Khaled Kidrauhl Hosseini è nato a Kabul, in Afghanistan, ultimo di cinque fratelli. Suo padre era un diplomatico in servizio presso il Ministero degli Esteri afghano e sua madre insegnava persiano e storia in un liceo femminile di Kabul. Nel 1970 il Ministero degli Esteri mandò la sua famiglia a Teheran, in Iran, dove il padre lavorò presso l’ambasciata dell’Afghanistan. Nel 1973 tornarono a Kabul. Nel luglio 1973 il re afghano, Zahir Shah, fu spodestato in un colpo di stato dal cugino, Mohammed Daoud Khan.

Nel 1976 il Ministero trasferì ancora una volta la famiglia Hosseini, questa volta a Parigi. Nel 1980 sarebbero dovuti tornare a Kabul, ma nel frattempo (1979) in Afghanistan il potere era nelle mani di un’amministrazione filo-comunista, appoggiata dall’Armata Rossa. Temendo l’impatto della guerra sovietica in Afghanistan, la famiglia Hosseini chiese e ottenne l’asilo politico negli Stati Uniti e, nel settembre 1980, si trasferirono a San José, in California. Dato che avevano lasciato tutte le loro proprietà in Afghanistan, per un breve periodo vissero di sussidi statali, fino a che il padre riuscì a risollevare le sorti della famiglia intraprendendo numerosi lavori. Khaled Hosseini è tornato in Afghanistan come inviato per l’UNHCR, l’agenzia delle Nazioni Unite per i Rifugiati. Attualmente vive nel nord della California con la moglie Roya, da cui ha avuto due figli: Haris e Farah.

▶ _Compito scritto A_
Rispondi a queste domande sul testo dedicato a Khaled Hosseini:
(i) In che anno il Ministero degli Esteri mandò la famiglia a Teheran?
(ii) In quale città si trasferì la famiglia nel settembre 1980?
(iii) Come si chiamano i due figli di Khaled Hosseini?

▶ _Estratti dell'elenco_
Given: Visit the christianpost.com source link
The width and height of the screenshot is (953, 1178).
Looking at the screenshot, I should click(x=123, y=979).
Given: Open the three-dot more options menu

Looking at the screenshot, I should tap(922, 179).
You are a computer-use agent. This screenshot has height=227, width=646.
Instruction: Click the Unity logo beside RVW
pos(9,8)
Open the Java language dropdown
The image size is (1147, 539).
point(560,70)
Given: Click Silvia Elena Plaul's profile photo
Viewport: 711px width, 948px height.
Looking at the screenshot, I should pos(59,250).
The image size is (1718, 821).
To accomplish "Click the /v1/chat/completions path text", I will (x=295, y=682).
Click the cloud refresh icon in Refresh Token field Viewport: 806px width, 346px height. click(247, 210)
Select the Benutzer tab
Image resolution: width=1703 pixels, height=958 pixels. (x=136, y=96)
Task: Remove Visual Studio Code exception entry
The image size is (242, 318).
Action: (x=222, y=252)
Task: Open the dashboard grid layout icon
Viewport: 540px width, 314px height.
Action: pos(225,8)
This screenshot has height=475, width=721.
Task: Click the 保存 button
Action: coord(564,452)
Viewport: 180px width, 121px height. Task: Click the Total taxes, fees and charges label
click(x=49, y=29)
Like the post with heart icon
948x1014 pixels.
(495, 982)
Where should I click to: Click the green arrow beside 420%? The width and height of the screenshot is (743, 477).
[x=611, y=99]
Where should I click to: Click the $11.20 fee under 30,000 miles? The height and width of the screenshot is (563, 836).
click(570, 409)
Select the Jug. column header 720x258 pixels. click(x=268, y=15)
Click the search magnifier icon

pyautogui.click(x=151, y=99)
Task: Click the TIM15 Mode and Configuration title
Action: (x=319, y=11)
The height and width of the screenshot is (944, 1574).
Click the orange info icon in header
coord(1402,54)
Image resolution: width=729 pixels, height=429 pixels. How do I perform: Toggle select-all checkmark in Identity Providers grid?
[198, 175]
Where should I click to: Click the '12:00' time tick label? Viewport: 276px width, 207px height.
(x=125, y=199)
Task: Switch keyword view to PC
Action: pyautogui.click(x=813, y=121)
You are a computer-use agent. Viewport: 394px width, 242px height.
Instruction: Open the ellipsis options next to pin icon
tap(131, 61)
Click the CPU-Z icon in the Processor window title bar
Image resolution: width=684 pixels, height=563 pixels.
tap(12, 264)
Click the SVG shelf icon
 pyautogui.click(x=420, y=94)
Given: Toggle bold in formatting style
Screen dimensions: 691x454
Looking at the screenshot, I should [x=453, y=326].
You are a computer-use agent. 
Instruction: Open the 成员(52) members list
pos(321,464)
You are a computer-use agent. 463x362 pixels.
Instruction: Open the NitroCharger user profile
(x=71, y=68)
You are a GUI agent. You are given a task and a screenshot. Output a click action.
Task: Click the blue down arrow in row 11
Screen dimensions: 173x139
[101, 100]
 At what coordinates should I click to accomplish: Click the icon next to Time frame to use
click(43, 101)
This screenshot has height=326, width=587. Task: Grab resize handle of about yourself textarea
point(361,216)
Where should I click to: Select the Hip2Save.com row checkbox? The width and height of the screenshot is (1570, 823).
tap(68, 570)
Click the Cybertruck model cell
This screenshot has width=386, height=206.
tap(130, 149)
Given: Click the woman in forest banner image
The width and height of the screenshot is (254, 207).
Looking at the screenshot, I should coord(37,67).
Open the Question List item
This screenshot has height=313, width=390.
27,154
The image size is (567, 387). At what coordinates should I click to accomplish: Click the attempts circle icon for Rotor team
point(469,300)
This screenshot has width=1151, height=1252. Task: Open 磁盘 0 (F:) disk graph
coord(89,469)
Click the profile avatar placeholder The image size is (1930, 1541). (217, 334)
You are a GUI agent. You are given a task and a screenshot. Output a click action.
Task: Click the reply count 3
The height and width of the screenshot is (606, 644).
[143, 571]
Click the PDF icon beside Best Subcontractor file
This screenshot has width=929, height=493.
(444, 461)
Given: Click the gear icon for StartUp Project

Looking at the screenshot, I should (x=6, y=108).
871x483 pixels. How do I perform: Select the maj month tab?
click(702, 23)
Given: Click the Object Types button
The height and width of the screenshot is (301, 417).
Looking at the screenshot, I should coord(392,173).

▶ _Compito scritto B_
Individua nell'elenco ogni riga che contiene la parola "button" e riportala. Maiuscole e minuscole contano.

▶ _Risposta completa A_
(i) Nel 1970.
(ii) A San José, in California.
(iii) Haris e Farah.

▶ _Risposta completa B_
Task: Click the 保存 button
Given: Click the Object Types button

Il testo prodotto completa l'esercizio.